** Begin Task material **
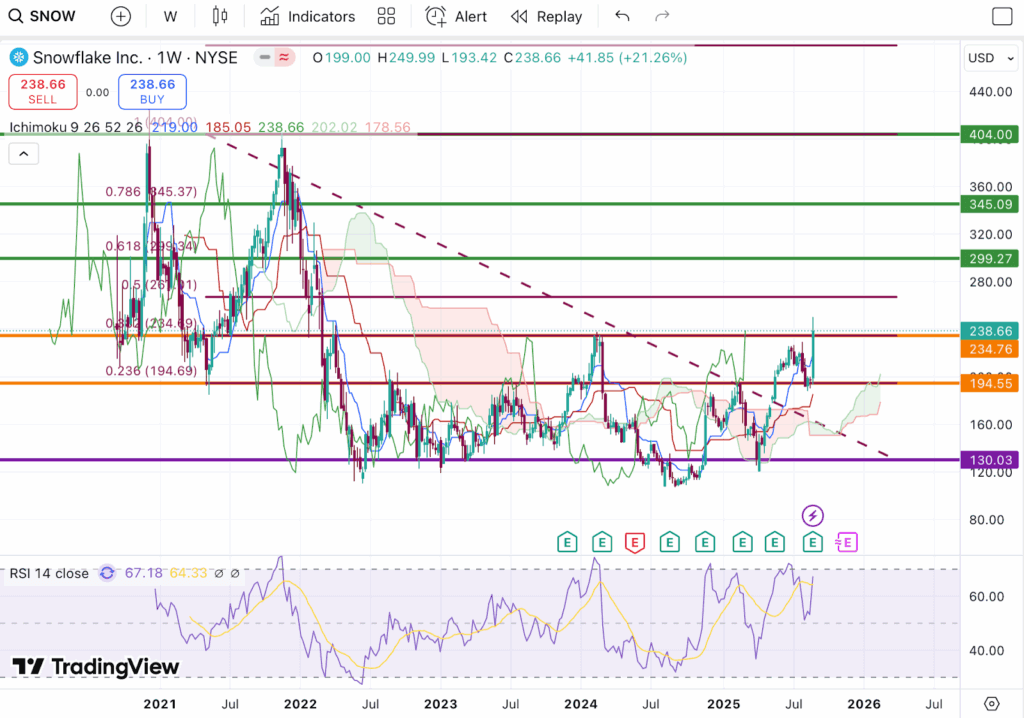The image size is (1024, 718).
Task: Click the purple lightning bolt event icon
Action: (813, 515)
** End Task material **
** Begin Task material **
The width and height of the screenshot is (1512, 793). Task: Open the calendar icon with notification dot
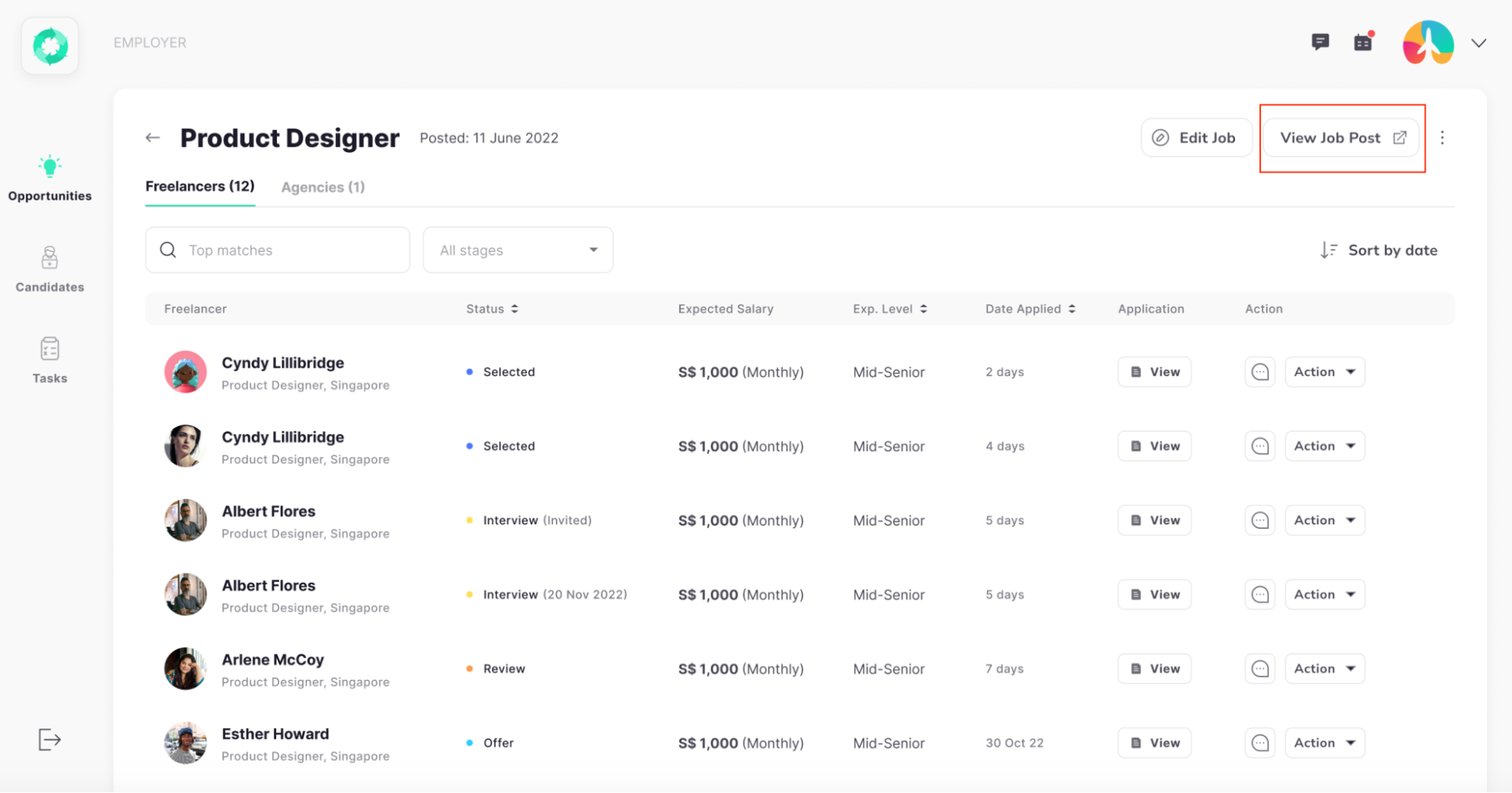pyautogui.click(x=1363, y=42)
** End Task material **
** Begin Task material **
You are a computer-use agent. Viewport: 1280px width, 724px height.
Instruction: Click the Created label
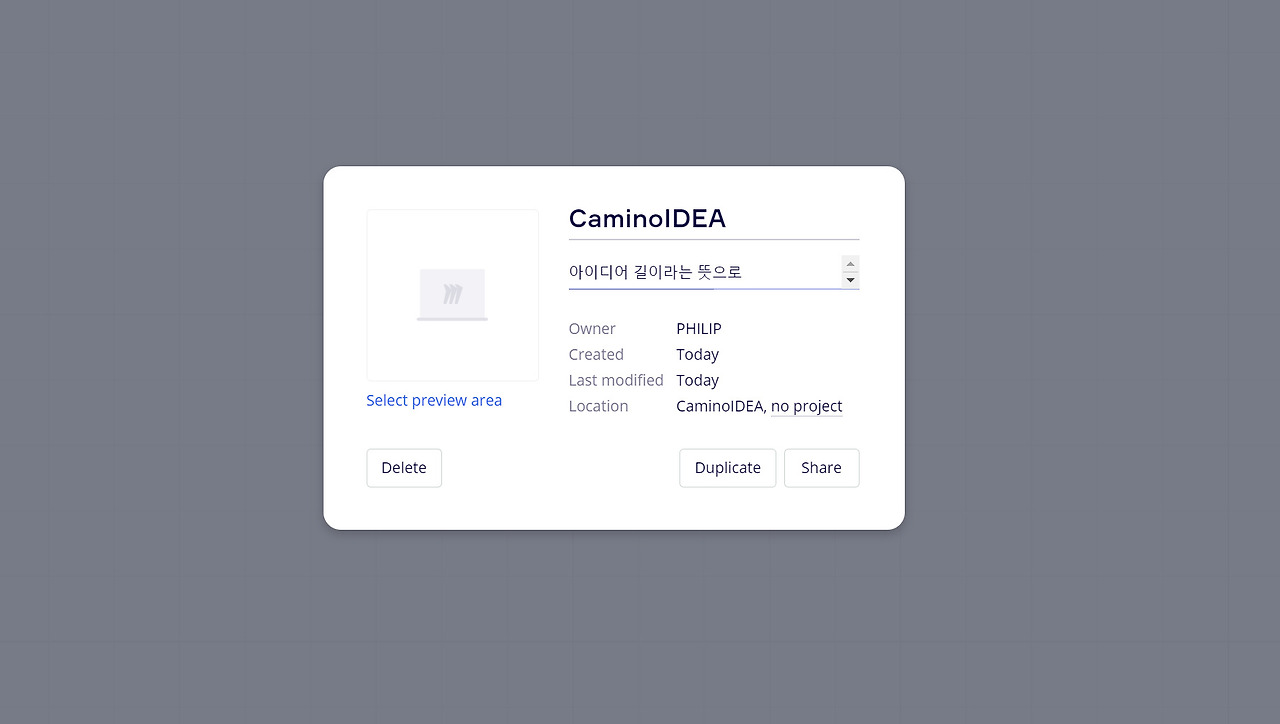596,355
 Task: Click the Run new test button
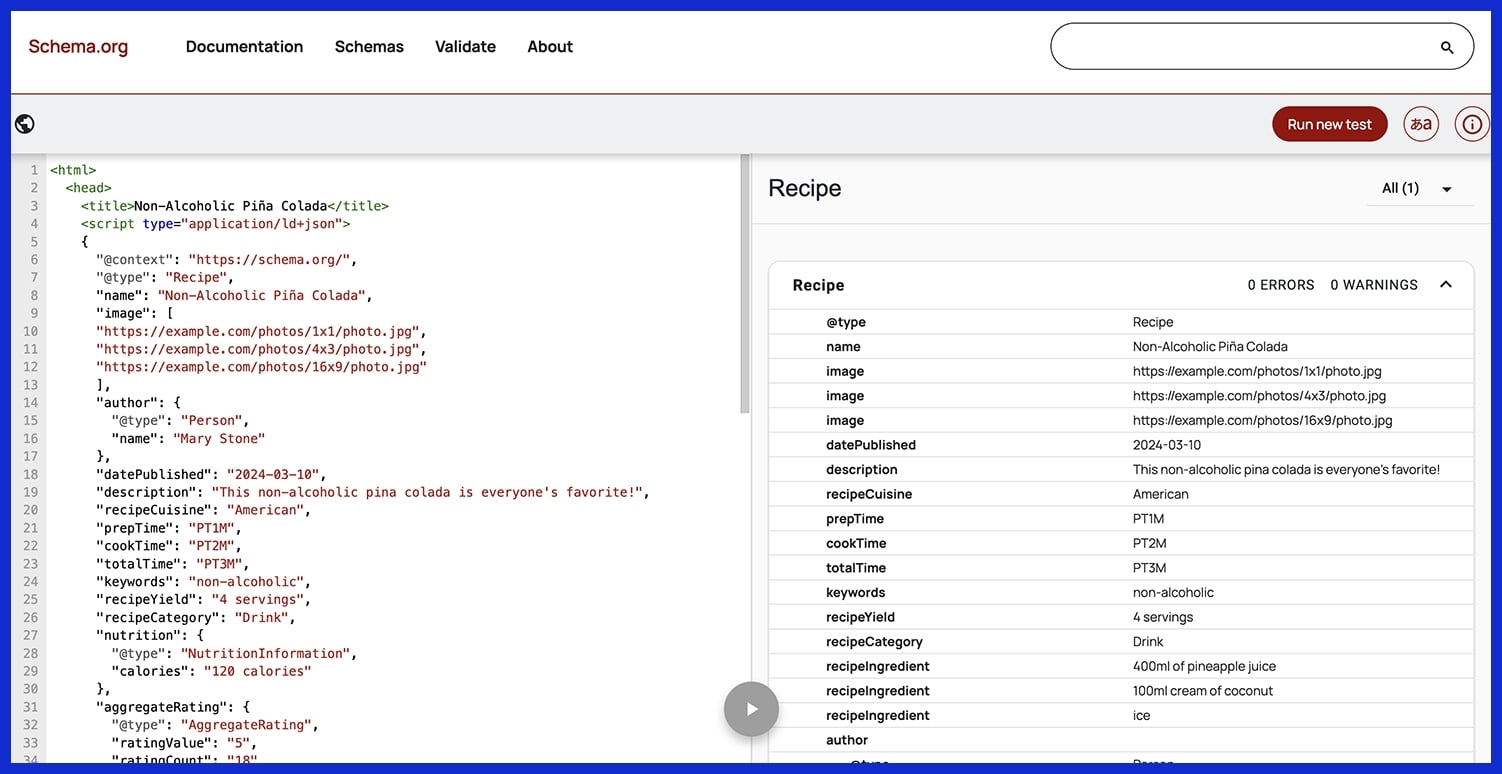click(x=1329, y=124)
** End Task material **
▶ **Exercise details**:
Gather every line in the records above that contains the word "width", and treat uppercase and lowercase as different.

▶ **Solution to this exercise**:
The width and height of the screenshot is (1512, 793). Task: Open the calendar icon with notification dot
You are a computer-use agent. Viewport: 1280px width, 724px height.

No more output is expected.